DATA LISTING:
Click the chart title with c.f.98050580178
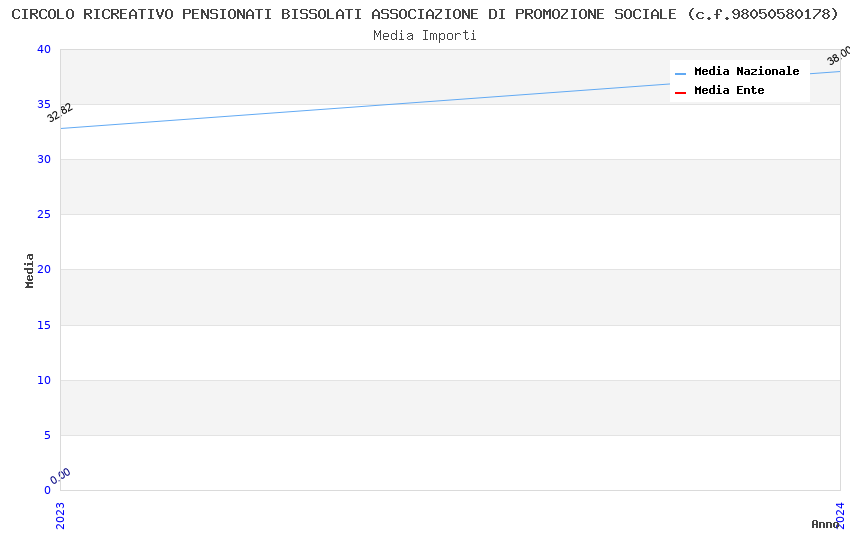 click(425, 14)
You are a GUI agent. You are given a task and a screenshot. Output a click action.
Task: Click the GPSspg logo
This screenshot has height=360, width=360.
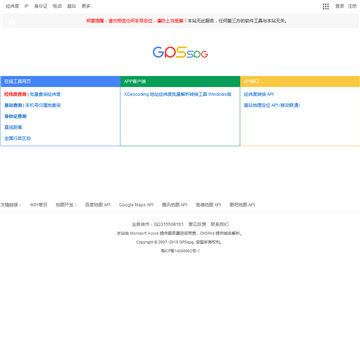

TASK DESCRIPTION: Reproduce every entry above, including its request, and shift each coordinate in the answers by -68. Leave out the pictures.

WRITTEN ANSWER:
Click the chart title with c.f.98050580178
 click(357, -54)
You are a GUI agent. You are given a task and a screenshot. Output a click action.
Task: Click the GPSspg logo
This screenshot has height=360, width=360.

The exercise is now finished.